(Beginning of RECORDED INFORMATION)
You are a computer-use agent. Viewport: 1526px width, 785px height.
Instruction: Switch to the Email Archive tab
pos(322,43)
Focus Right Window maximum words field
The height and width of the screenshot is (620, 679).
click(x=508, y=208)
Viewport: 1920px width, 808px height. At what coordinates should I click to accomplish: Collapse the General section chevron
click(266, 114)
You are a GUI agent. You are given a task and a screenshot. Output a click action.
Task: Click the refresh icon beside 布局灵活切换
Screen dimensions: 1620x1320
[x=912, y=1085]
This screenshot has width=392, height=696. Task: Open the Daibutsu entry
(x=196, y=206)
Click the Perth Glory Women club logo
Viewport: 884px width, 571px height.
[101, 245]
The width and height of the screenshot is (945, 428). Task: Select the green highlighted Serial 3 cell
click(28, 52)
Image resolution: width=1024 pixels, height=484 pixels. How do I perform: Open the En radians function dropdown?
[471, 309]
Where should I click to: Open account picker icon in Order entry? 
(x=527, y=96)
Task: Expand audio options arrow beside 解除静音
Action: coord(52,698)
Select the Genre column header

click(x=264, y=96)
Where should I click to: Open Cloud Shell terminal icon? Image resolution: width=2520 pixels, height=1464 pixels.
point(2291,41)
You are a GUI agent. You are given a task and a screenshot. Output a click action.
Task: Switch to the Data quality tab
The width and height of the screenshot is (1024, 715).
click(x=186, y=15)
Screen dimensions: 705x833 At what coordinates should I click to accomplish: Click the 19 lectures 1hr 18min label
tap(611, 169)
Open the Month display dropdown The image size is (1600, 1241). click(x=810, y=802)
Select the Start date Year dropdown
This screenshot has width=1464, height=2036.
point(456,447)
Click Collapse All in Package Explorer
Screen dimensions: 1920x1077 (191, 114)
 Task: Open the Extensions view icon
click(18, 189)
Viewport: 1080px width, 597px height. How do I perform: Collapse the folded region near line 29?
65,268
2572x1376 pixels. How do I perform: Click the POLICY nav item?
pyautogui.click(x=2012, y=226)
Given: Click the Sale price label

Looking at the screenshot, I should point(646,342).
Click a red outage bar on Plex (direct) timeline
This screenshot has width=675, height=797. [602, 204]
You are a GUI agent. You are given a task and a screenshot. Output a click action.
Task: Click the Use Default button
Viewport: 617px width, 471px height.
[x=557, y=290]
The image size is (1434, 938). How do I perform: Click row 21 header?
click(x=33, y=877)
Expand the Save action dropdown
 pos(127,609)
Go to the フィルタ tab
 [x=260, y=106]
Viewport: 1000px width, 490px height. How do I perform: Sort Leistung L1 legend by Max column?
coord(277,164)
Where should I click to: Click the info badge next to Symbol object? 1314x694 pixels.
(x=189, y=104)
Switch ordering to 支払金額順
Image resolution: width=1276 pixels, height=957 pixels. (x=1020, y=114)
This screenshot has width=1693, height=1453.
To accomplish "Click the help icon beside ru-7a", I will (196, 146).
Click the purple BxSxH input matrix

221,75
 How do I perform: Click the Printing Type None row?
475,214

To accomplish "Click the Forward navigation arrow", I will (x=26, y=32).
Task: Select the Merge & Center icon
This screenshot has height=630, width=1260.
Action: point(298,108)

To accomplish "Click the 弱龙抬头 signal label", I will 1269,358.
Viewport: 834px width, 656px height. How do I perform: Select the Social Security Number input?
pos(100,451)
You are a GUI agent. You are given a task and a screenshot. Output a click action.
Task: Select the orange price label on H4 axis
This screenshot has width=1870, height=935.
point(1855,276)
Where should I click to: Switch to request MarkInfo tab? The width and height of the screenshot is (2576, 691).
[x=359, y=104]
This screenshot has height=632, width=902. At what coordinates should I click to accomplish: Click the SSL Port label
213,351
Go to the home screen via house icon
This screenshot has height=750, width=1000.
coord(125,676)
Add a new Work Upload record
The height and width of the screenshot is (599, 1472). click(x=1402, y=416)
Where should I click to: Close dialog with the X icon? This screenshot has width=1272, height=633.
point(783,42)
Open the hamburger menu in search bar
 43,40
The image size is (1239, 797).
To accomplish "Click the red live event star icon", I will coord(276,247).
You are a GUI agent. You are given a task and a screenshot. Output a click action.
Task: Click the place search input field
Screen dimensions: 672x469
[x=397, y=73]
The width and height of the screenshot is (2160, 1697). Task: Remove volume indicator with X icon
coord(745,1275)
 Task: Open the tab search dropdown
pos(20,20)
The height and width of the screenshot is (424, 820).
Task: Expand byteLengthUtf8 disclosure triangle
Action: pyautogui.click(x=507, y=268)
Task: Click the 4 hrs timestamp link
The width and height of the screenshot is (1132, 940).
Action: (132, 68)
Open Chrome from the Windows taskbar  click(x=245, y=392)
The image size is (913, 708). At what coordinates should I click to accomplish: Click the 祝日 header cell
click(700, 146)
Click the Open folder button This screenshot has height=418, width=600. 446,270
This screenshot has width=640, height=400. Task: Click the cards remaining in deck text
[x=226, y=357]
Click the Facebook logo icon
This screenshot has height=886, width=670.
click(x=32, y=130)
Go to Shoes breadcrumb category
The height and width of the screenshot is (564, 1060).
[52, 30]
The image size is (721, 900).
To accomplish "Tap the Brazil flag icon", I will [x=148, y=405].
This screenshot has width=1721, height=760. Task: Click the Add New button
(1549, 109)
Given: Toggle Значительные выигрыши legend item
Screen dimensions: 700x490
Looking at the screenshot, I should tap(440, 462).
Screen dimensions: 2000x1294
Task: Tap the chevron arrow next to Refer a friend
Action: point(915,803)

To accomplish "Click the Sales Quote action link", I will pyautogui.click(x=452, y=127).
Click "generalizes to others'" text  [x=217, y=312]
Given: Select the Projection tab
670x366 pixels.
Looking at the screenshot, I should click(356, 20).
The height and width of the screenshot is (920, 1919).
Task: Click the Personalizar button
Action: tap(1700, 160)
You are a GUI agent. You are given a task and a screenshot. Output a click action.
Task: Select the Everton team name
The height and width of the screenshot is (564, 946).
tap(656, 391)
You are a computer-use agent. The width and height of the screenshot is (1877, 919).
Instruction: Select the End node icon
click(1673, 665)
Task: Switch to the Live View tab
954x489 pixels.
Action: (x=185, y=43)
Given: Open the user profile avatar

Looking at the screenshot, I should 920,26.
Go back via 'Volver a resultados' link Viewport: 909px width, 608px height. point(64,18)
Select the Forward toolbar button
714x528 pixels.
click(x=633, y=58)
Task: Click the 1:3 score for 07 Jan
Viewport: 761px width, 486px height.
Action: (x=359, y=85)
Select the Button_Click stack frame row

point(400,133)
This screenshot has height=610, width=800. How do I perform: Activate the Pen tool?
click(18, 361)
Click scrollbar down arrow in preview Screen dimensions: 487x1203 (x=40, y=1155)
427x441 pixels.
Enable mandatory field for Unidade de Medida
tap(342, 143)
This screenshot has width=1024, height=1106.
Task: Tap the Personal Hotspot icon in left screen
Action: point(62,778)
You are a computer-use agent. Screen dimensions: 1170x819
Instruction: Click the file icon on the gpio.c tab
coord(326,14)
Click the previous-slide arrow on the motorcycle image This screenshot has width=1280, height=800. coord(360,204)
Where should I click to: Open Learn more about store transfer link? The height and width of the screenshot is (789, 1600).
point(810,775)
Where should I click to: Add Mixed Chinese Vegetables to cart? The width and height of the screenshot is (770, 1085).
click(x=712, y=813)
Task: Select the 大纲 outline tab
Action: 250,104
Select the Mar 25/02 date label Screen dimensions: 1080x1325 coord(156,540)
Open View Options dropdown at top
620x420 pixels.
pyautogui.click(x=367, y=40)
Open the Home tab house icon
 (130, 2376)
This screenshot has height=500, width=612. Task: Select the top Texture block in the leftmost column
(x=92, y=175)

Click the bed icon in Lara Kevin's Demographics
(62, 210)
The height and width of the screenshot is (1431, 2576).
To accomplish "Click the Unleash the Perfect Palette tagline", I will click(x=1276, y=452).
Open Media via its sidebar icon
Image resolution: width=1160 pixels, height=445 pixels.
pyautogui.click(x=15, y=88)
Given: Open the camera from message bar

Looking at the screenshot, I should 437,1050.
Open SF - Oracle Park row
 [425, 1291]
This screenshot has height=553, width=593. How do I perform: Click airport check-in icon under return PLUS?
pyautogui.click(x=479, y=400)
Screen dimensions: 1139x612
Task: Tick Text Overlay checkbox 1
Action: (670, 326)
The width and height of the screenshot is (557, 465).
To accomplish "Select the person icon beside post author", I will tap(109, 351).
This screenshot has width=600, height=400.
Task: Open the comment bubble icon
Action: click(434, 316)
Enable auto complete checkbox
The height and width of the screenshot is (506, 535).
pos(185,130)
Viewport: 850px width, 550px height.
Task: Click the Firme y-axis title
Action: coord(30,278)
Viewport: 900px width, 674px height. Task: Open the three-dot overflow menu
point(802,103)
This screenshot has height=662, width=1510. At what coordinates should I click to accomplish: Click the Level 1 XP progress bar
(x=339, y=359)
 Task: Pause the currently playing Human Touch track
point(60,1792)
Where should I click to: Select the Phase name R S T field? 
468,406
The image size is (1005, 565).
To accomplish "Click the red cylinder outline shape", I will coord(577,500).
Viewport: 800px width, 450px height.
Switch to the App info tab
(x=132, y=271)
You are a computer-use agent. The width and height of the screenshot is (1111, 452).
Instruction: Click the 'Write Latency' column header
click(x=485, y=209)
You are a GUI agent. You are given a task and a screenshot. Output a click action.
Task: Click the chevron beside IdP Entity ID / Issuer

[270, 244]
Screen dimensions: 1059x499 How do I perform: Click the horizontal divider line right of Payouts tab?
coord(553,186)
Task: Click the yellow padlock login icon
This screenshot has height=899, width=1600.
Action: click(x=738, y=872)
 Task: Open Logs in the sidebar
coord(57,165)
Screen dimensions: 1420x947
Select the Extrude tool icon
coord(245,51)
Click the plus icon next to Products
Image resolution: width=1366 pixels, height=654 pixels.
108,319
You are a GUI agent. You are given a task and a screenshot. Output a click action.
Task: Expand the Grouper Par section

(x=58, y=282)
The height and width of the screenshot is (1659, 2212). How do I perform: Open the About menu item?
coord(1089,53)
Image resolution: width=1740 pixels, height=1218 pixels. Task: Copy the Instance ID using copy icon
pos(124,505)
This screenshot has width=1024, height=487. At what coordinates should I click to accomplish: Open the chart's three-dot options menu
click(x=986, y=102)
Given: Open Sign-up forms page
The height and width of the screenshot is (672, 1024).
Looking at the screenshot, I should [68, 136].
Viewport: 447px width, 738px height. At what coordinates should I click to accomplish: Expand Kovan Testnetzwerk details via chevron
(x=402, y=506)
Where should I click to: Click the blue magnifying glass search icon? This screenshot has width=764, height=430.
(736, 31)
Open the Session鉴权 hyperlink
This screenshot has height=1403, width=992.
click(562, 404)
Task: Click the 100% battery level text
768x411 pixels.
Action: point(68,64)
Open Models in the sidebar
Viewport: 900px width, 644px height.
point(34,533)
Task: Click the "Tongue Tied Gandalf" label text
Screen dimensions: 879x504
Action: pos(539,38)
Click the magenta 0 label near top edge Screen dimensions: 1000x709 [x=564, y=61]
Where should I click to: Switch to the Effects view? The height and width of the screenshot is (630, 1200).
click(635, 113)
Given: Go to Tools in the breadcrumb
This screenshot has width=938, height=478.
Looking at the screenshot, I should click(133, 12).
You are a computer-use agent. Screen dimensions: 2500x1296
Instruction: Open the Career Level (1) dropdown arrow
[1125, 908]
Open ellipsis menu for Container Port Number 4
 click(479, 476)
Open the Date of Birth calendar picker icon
(End of RECORDED INFORMATION)
- _EXERCISE INSTRUCTIONS_
Could you write out, exactly as they stand, only the lines above that begin at the line with "Where should I click to: Click the info" and stop after the line with "Task: Click the 4 hrs timestamp link"?

- _EXERCISE ANSWER_
Where should I click to: Click the info badge next to Symbol object? 1314x694 pixels.
(x=189, y=104)
Switch ordering to 支払金額順
Image resolution: width=1276 pixels, height=957 pixels. (x=1020, y=114)
This screenshot has width=1693, height=1453.
To accomplish "Click the help icon beside ru-7a", I will (196, 146).
Click the purple BxSxH input matrix

221,75
 How do I perform: Click the Printing Type None row?
475,214

To accomplish "Click the Forward navigation arrow", I will (x=26, y=32).
Task: Select the Merge & Center icon
This screenshot has height=630, width=1260.
Action: point(298,108)

To accomplish "Click the 弱龙抬头 signal label", I will 1269,358.
Viewport: 834px width, 656px height. How do I perform: Select the Social Security Number input?
pos(100,451)
You are a GUI agent. You are given a task and a screenshot. Output a click action.
Task: Select the orange price label on H4 axis
This screenshot has width=1870, height=935.
point(1855,276)
Where should I click to: Switch to request MarkInfo tab? The width and height of the screenshot is (2576, 691).
[x=359, y=104]
This screenshot has height=632, width=902. At what coordinates should I click to accomplish: Click the SSL Port label
213,351
Go to the home screen via house icon
This screenshot has height=750, width=1000.
coord(125,676)
Add a new Work Upload record
The height and width of the screenshot is (599, 1472). click(x=1402, y=416)
Where should I click to: Close dialog with the X icon? This screenshot has width=1272, height=633.
point(783,42)
Open the hamburger menu in search bar
 43,40
The image size is (1239, 797).
To accomplish "Click the red live event star icon", I will coord(276,247).
You are a GUI agent. You are given a task and a screenshot. Output a click action.
Task: Click the place search input field
Screen dimensions: 672x469
[x=397, y=73]
The width and height of the screenshot is (2160, 1697). Task: Remove volume indicator with X icon
coord(745,1275)
 Task: Open the tab search dropdown
pos(20,20)
The height and width of the screenshot is (424, 820).
Task: Expand byteLengthUtf8 disclosure triangle
Action: pyautogui.click(x=507, y=268)
Task: Click the 4 hrs timestamp link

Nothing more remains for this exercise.